• Records supplied:
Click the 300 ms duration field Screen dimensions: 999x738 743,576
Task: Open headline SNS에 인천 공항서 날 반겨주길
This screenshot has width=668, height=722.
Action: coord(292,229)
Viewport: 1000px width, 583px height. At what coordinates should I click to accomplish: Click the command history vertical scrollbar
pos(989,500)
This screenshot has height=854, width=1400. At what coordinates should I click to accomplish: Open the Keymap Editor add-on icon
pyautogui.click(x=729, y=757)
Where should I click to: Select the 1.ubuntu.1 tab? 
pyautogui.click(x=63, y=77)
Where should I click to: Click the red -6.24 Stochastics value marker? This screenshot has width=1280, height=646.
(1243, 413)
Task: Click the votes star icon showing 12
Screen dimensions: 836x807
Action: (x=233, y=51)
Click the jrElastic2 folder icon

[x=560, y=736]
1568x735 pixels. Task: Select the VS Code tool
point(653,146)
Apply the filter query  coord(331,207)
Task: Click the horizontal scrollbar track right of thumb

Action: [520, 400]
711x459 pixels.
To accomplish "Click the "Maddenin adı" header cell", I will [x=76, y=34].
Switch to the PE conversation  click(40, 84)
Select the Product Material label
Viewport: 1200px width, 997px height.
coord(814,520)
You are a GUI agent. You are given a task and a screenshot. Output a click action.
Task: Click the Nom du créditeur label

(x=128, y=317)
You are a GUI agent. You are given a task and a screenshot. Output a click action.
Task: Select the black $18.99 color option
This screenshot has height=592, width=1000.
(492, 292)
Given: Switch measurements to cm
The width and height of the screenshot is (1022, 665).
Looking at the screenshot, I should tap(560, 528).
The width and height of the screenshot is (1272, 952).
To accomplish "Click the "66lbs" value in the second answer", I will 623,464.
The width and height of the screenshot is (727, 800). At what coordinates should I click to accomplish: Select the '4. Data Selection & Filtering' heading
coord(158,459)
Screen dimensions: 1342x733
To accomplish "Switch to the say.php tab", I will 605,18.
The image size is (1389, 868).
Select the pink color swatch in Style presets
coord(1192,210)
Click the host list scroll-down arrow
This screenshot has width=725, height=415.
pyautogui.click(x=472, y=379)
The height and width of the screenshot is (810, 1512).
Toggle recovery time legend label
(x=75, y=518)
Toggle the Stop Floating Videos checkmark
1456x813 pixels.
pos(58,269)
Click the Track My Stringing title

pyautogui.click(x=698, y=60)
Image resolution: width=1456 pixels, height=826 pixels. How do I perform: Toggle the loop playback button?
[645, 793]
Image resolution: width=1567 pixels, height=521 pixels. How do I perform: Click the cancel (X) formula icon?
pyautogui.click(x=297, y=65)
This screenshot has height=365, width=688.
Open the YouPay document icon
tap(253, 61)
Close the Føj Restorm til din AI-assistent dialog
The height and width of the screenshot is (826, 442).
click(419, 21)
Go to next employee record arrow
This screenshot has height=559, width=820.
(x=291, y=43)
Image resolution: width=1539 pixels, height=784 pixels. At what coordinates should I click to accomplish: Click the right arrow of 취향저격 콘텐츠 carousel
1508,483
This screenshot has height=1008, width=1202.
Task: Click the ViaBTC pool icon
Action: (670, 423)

• Instruction:
Rewrite the entire listing above, changing every "Screen dimensions" to "Display size" and leaving everything else unchanged.

• Answer for this exercise:
Click the 300 ms duration field Display size: 999x738 743,576
Task: Open headline SNS에 인천 공항서 날 반겨주길
This screenshot has width=668, height=722.
Action: coord(292,229)
Viewport: 1000px width, 583px height. At what coordinates should I click to accomplish: Click the command history vertical scrollbar
pos(989,500)
This screenshot has height=854, width=1400. At what coordinates should I click to accomplish: Open the Keymap Editor add-on icon
pyautogui.click(x=729, y=757)
Where should I click to: Select the 1.ubuntu.1 tab? 
pyautogui.click(x=63, y=77)
Where should I click to: Click the red -6.24 Stochastics value marker? This screenshot has width=1280, height=646.
(1243, 413)
Task: Click the votes star icon showing 12
Display size: 836x807
Action: (x=233, y=51)
Click the jrElastic2 folder icon

[x=560, y=736]
1568x735 pixels. Task: Select the VS Code tool
point(653,146)
Apply the filter query  coord(331,207)
Task: Click the horizontal scrollbar track right of thumb

Action: [520, 400]
711x459 pixels.
To accomplish "Click the "Maddenin adı" header cell", I will [x=76, y=34].
Switch to the PE conversation  click(40, 84)
Select the Product Material label
Viewport: 1200px width, 997px height.
coord(814,520)
You are a GUI agent. You are given a task and a screenshot. Output a click action.
Task: Click the Nom du créditeur label

(x=128, y=317)
You are a GUI agent. You are given a task and a screenshot. Output a click action.
Task: Select the black $18.99 color option
This screenshot has height=592, width=1000.
(492, 292)
Given: Switch measurements to cm
The width and height of the screenshot is (1022, 665).
Looking at the screenshot, I should tap(560, 528).
The width and height of the screenshot is (1272, 952).
To accomplish "Click the "66lbs" value in the second answer", I will 623,464.
The width and height of the screenshot is (727, 800). At what coordinates should I click to accomplish: Select the '4. Data Selection & Filtering' heading
coord(158,459)
Display size: 1342x733
To accomplish "Switch to the say.php tab", I will 605,18.
The image size is (1389, 868).
Select the pink color swatch in Style presets
coord(1192,210)
Click the host list scroll-down arrow
This screenshot has width=725, height=415.
pyautogui.click(x=472, y=379)
The height and width of the screenshot is (810, 1512).
Toggle recovery time legend label
(x=75, y=518)
Toggle the Stop Floating Videos checkmark
1456x813 pixels.
pos(58,269)
Click the Track My Stringing title

pyautogui.click(x=698, y=60)
Image resolution: width=1456 pixels, height=826 pixels. How do I perform: Toggle the loop playback button?
[645, 793]
Image resolution: width=1567 pixels, height=521 pixels. How do I perform: Click the cancel (X) formula icon?
pyautogui.click(x=297, y=65)
This screenshot has height=365, width=688.
Open the YouPay document icon
tap(253, 61)
Close the Føj Restorm til din AI-assistent dialog
The height and width of the screenshot is (826, 442).
click(419, 21)
Go to next employee record arrow
This screenshot has height=559, width=820.
(x=291, y=43)
Image resolution: width=1539 pixels, height=784 pixels. At what coordinates should I click to accomplish: Click the right arrow of 취향저격 콘텐츠 carousel
1508,483
This screenshot has height=1008, width=1202.
Task: Click the ViaBTC pool icon
Action: (670, 423)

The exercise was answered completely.